When it comes to data, your business probably has a lot. You’ll probably have a database of customers, suppliers, staff details, project details and plenty of top secret information that you don’t want getting out. As a company, you have a duty to keep your customer and staff data secure. You should get the right advice and invest in the right systems to suit your specific needs. Here are some tips:
Know what data you have
You’ll need to do some research and tailor what you need to your specific company demands. Tech donut says that many businesses store information across multiple systems and in different locations, so you should think about data held on central servers as well as information stored on laptops, staff computers, smartphones, memory sticks and so on. Remember to also monitor social media accounts of staff members if this is relevant. Some companies also store information in the cloud (for example, on Google Drive) and others store data within your CRM or project management systems.
Know the VALUE of that data
Once you have built a comprehensive list of data, Tech Donut says you should examine how valuable that data is. So for instance, mission-critical data is vital – If lost, it could seriously damage your business.
Know how to back-up data
If lost, is there any way to get data back? Get a backup system in place, and ensure that one person has the task of ensuring your backup procedures are functioning properly.
Have a damage control plan and communicate.
There are many threats to your data and your business – one being cybercrime. If you become a victim to cybercrime including something like a phishing attack, have a system in place to deal with this. The key is effective communication, especially with staff taking phone calls and informing customers about what to do next. Payday loan supplier Wonga, was used as the face of a phishing attack in 2015 when a hacker tried to convince customers of Wonga that a new loan was on offer for a ‘small fee.’ When Wonga found out about this (despite no security leak on their end), they proactively set up a fraud hotline and communicated with customers via their website and phone lines to ensure they knew exactly what to do and how to respond. This quick thinking meant damage was limited and customers could feel reassured that they were in safe hands as the brand was addressing the issue head on.
Don’t cheap out on security systems
It can feel like a lot of money to invest in security of your data, but you need to consider how important this data is. Invest in good, reliable systems and get some expert advice from a professional IT company if you’re in any doubt. They can be outsourced to manage the security of your data for you, allowing you to get on with the business of running your company and not having to worry about cyber-attacks or data loss.
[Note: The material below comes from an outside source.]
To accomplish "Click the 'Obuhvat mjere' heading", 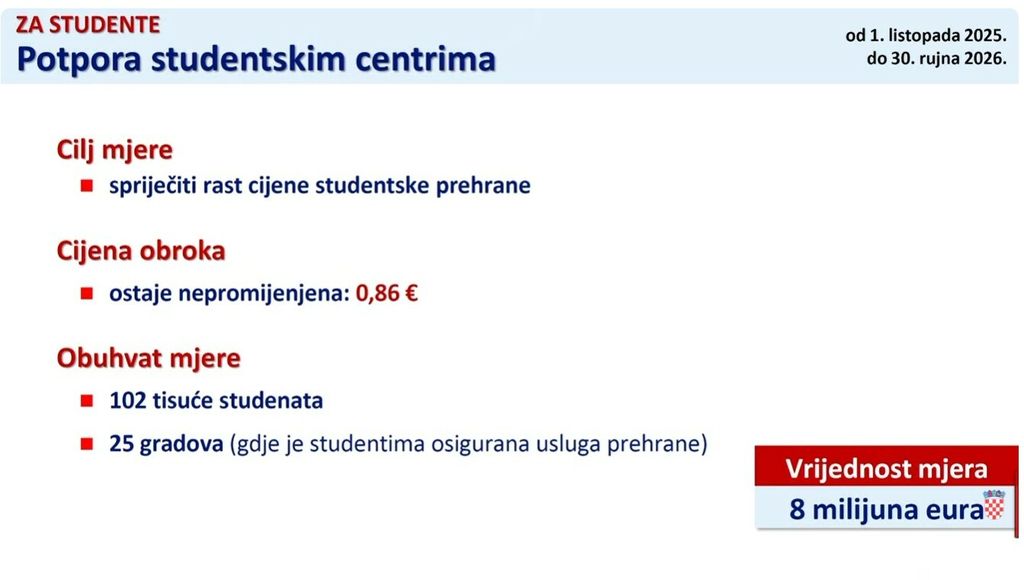I will click(148, 358).
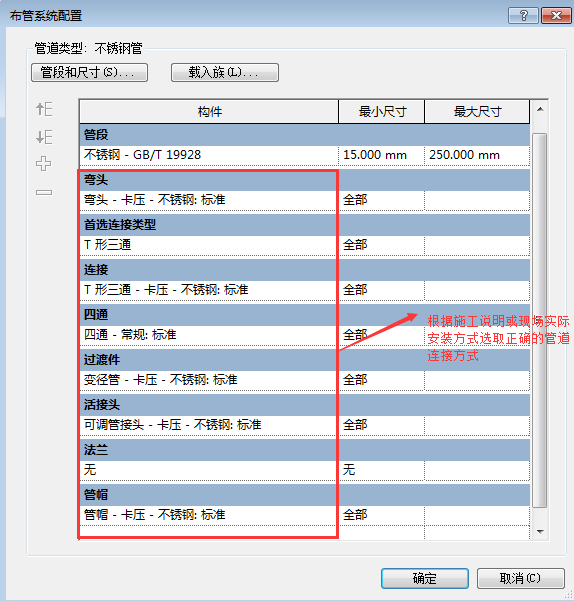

You should brief your staff about data protection and ensure you’re all on the same page when it comes to keeping data secure. Staff may unknowingly leak information which could be sensitive to your company. If you use new systems and ways of storing or saving files, keep staff updated about how to use these (so they don’t slip into old habits) and train them if necessary. If everyone is on the same page, you can be sure that your data is safe, secure and less likely to be leaked or breached!